Professeur Walter Gilbert, professeur de biologie moléculaire, Prix Nobel de Chimie 1980 : « Je ne serais pas surpris s'il y avait une autre cause du sida et même qu'aucun V.I.H. ne soit impliqué. »

Docteur Kary Mullis, biochimiste, Prix Nobel de Chimie 1993 : « S'il existe des preuves que le V.I.H. est la cause du sida, il doit exister des documents scientifiques qui démontrent individuellement ou collectivement ce fait, au moins avec une forte probabilité. Un tel document n'existe pas. »

Docteur David Rasnick : « Comme scientifique j'ai étudié le sida depuis seize ans et me suis rendu compte que cette maladie n'avait pas grand-chose à faire avec la science.
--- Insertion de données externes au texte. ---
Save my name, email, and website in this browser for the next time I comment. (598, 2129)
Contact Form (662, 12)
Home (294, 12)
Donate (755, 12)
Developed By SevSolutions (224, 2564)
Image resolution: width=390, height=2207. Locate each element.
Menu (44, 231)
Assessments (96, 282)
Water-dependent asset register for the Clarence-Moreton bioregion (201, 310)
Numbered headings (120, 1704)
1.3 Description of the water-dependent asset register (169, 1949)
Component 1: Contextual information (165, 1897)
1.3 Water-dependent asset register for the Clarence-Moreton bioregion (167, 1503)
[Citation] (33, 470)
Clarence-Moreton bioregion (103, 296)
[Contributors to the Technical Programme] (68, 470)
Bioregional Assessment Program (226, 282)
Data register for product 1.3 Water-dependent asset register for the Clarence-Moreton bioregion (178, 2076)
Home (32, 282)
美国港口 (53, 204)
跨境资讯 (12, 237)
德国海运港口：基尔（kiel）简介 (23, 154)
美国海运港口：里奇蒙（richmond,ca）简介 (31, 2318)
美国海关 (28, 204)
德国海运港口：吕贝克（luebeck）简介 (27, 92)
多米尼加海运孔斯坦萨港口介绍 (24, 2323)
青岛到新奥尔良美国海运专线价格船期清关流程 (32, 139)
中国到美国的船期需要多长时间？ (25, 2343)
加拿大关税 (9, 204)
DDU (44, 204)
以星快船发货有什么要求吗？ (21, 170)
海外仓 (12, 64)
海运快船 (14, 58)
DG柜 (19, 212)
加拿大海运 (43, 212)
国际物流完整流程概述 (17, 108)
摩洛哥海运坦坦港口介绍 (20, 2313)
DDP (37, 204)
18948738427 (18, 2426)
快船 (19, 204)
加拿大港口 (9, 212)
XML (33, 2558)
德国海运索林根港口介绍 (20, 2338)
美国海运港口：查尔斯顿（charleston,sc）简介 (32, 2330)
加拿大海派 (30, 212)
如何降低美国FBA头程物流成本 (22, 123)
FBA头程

Le sida est un phénomène sociologique construit par la peur. Celle-ci a créé une sorte de maccarthysme qui a fait s'effondrer toutes les règles de la science pour imposer un mélange de croyances pseudo-scientifiques à un public fragile. »

Docteur Joseph Sonnabend, médecin new-yorkais, fondateur de la Aids Foundation : « A travers les communiqués de presse et les déclarations, le marché du V.I.H., en tant que virus tueur causant le sida sans autres facteurs, a engendré une telle distorsion de la recherche qu'il est bien possible qu'il ait entraîné la souffrance et la mort de milliers de gens. » Sunday Times de Londres, 17 mai 1992.

Docteur Harvey Bialy, biologiste, directeur de la revue Bio-Technology : « Le V.I.H. est un rétrovirus ordinaire. Il n'a rien d'unique. Tout ce qu'on découvre à son propos a été découvert à propos des autres rétrovirus qui ne causent pas le sida. Le V.I.H. est une toute petite pièce d'information génétique. Il est impossible qu'il soit responsable de tout ce qu'on lui impute. » Spin, juin 1992.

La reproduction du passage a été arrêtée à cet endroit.